* **Exercise aim**:
Repeat nothing but the lines below running from the one containing "Given: Click the Shopify Editions badge icon" to the one containing "Open the Analysis". Keep both end lines.

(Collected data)
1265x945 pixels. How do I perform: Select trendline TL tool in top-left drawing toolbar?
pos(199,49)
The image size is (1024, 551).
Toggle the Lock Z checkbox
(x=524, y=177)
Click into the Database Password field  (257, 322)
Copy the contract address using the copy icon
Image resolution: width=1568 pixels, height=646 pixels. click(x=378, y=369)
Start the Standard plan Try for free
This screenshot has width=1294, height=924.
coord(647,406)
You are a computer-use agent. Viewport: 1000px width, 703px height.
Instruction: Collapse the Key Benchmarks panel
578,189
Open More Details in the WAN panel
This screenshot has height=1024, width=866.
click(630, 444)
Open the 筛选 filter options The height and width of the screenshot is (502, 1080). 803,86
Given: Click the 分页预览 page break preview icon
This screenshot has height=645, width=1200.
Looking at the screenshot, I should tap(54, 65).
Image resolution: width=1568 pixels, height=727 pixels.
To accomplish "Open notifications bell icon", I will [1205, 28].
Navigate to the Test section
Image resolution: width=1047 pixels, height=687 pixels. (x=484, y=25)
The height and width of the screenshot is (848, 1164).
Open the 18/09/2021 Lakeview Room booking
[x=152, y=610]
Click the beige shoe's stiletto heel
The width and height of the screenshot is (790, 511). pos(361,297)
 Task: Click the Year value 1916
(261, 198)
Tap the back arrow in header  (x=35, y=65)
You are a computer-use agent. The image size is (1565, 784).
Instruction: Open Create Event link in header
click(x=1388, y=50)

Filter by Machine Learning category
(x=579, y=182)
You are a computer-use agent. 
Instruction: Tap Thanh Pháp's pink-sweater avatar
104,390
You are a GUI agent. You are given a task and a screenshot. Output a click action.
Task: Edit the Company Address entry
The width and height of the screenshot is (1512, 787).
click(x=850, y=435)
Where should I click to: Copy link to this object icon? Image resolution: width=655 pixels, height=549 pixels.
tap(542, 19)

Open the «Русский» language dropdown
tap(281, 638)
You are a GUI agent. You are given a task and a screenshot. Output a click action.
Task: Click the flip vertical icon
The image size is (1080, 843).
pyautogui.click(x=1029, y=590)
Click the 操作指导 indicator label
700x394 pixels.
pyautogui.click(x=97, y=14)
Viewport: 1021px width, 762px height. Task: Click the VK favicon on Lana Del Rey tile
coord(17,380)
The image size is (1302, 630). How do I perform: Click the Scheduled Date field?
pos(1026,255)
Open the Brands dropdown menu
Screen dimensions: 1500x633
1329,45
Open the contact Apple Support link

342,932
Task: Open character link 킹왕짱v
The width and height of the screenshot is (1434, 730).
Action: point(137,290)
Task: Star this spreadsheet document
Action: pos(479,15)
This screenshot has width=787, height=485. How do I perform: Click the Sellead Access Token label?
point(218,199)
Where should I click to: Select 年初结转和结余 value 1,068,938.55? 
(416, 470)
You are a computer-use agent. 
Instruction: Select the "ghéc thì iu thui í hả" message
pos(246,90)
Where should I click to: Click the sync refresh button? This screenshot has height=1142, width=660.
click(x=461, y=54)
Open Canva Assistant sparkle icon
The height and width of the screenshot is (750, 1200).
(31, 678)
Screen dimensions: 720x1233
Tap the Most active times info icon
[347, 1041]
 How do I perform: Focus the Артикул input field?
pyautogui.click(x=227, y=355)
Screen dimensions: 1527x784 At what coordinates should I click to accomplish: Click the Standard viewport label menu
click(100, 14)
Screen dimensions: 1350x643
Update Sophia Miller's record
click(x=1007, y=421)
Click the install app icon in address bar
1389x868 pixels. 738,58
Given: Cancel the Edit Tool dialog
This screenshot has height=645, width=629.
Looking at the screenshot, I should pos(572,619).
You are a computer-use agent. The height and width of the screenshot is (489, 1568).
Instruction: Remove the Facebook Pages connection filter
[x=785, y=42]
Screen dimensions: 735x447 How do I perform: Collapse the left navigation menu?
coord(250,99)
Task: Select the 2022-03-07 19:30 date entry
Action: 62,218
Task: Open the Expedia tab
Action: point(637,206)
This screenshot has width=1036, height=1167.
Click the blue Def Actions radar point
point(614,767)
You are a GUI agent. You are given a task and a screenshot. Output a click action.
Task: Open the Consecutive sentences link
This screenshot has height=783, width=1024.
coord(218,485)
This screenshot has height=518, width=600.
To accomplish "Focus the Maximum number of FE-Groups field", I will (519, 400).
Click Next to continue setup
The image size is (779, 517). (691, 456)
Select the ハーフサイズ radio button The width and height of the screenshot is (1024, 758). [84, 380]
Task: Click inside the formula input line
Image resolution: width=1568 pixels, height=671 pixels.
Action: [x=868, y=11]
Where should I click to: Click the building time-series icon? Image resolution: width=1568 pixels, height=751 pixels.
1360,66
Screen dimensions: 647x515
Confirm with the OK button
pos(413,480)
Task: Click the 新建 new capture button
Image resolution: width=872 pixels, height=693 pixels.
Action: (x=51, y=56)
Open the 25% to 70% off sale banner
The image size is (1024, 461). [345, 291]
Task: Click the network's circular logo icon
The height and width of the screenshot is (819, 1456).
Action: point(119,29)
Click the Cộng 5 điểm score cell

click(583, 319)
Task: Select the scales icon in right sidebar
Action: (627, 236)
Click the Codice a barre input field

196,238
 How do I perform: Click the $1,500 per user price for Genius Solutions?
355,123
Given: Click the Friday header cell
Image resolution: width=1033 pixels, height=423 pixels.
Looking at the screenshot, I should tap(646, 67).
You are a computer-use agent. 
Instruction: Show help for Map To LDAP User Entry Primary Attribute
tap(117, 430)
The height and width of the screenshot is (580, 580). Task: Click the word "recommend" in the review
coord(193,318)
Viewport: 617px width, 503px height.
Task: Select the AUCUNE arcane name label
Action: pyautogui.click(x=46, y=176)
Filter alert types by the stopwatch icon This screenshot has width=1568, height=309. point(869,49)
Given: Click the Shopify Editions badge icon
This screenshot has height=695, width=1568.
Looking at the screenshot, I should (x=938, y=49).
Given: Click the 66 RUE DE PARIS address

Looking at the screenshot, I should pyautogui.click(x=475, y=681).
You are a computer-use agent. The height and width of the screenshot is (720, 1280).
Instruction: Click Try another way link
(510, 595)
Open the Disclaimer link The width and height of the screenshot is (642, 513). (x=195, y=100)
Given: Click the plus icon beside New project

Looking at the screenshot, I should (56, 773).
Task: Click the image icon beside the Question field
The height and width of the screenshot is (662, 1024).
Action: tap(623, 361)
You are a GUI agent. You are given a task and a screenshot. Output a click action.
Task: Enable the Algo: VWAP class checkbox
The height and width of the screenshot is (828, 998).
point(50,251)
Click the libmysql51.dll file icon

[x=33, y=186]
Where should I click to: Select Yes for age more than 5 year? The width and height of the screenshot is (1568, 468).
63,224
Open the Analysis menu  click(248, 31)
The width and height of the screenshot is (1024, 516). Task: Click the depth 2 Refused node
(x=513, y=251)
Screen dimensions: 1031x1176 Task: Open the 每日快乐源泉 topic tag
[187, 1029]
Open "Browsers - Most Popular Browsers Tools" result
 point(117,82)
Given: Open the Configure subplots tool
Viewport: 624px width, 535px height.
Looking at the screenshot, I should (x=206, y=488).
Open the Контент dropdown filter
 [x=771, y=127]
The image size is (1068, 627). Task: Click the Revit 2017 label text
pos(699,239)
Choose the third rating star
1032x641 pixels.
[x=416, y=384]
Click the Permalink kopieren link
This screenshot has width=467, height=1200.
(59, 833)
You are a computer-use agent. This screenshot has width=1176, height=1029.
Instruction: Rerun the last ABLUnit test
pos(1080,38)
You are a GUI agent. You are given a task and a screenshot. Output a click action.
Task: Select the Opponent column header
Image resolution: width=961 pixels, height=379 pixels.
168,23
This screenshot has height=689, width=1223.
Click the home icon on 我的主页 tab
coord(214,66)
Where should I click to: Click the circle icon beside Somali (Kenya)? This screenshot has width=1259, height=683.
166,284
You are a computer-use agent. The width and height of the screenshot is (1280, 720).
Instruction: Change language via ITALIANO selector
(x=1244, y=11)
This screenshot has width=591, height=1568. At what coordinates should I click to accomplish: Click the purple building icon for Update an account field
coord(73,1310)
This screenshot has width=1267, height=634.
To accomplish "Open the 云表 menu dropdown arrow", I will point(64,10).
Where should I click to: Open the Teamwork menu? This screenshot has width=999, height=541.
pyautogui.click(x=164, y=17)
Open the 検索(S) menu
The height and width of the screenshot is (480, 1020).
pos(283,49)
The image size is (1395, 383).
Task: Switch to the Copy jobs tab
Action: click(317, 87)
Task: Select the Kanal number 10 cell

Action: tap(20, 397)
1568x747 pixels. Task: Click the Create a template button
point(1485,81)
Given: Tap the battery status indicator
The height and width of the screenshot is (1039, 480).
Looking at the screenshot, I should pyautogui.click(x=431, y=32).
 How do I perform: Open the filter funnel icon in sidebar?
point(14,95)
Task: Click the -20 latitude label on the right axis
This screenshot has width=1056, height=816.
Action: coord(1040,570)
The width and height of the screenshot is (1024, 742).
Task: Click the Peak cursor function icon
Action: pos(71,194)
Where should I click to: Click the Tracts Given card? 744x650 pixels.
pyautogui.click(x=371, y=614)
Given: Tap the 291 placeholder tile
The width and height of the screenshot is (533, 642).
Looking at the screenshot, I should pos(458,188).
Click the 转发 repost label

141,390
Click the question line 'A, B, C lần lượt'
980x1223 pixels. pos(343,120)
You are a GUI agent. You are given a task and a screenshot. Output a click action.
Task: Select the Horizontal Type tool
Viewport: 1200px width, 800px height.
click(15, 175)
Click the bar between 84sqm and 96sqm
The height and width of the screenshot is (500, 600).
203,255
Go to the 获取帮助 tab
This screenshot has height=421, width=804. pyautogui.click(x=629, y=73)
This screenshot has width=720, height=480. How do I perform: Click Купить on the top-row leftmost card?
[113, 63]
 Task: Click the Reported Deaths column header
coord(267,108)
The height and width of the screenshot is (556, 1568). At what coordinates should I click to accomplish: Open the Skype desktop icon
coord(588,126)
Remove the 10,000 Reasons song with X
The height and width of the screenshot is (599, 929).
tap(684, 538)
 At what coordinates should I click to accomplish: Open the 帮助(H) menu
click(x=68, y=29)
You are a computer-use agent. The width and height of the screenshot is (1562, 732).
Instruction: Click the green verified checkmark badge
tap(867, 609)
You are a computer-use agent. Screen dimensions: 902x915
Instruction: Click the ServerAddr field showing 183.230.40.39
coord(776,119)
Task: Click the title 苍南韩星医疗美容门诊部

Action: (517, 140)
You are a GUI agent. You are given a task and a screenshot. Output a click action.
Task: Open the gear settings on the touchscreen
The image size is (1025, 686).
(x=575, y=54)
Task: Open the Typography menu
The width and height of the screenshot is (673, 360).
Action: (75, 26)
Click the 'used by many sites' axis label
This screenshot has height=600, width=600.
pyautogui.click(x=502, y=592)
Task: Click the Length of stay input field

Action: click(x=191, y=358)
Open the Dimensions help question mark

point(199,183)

* **Problem solution**:
Given: Click the Shopify Editions badge icon
This screenshot has height=695, width=1568.
Looking at the screenshot, I should (x=938, y=49).
Given: Click the 66 RUE DE PARIS address

Looking at the screenshot, I should pyautogui.click(x=475, y=681).
You are a computer-use agent. The height and width of the screenshot is (720, 1280).
Instruction: Click Try another way link
(510, 595)
Open the Disclaimer link The width and height of the screenshot is (642, 513). (x=195, y=100)
Given: Click the plus icon beside New project

Looking at the screenshot, I should (56, 773).
Task: Click the image icon beside the Question field
The height and width of the screenshot is (662, 1024).
Action: tap(623, 361)
You are a GUI agent. You are given a task and a screenshot. Output a click action.
Task: Enable the Algo: VWAP class checkbox
The height and width of the screenshot is (828, 998).
point(50,251)
Click the libmysql51.dll file icon

[x=33, y=186]
Where should I click to: Select Yes for age more than 5 year? The width and height of the screenshot is (1568, 468).
63,224
Open the Analysis menu  click(248, 31)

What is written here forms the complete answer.